Впервые реальная перспектива вооруженной борьбы четко вырисовалась перед Помпеем, видимо, тогда, когда после его выздоровления от болезни чуть ли не вся Италия изъявила ему свою любовь и преданность, когда офицеры, приведшие легионы от Цезаря из Галлии, дезинформировали его о взаимоотношениях между Цезарем и войсками, когда он был уверен, что только стоит ему «топнуть ногой», и в его распоряжении окажется вполне готовая к боям и победам армия. Тот же Плутарх считает, что все эти обстоятельства вскружили Помпею голову, и он, забыв свою обычную осторожность, действовал неосмотрительно, легкомысленно и излишне самоуверенно.
Бесспорно лишь то, что с момента возникновения реальной угрозы гражданской войны Помпей начинает действовать иначе — гораздо решительнее и более открыто. Вместо того чтобы прибегать к авторитету сената, он сам теперь оказывает на него давление: он смыкается с наиболее ярыми врагами Цезаря, проявляет неуступчивость при переговорах и, наконец, довольно прямо высказывается о неизбежности войны. Создается впечатление, что военные действия против Цезаря он на этом позднем этапе конфликта даже предпочитает политической борьбе.
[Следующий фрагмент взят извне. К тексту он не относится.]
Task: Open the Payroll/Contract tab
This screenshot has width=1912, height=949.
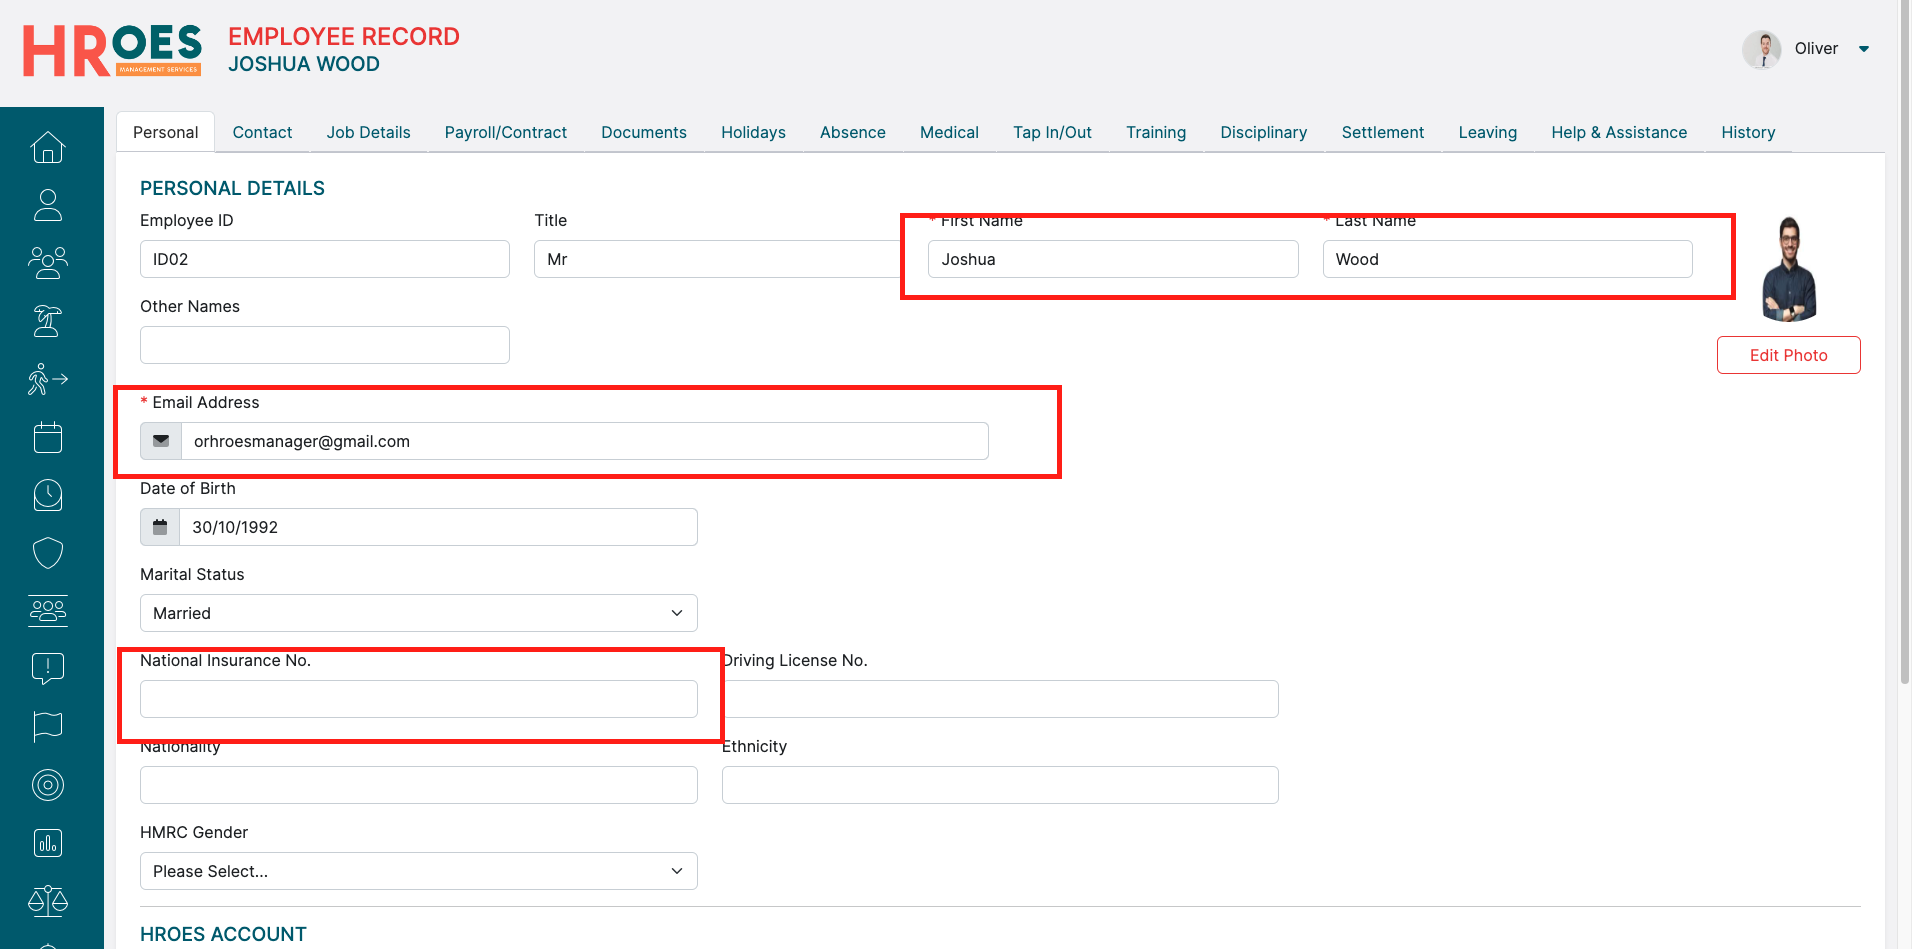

Вполне возможно, что это не только впечатление. Помимо головокружения и самоуверенности речь должна идти, несомненно, о более глубоких внутренних причинах, толкавших Помпея к войне. Дело в том, что в какой-то определенный момент Помпей, по-видимому, совершенно ясно и бесповоротно понял, что в борьбе, которая ведется или будет вестись политическими средствами, его поражение неизбежно и ему никогда не одолеть своего соперника, но если встанет вопрос о борьбе вооруженной, то это в корне изменит ситуацию, здесь он в своей стихии, и потому итог подобного соревнования может оказаться совсем иным. Таким образом, для Помпея шансы на победу, на успех были связаны именно с войной и, пожалуй, только с войной, тем более что в этом плане он на самом деле несколько переоценивал свои силы и возможности.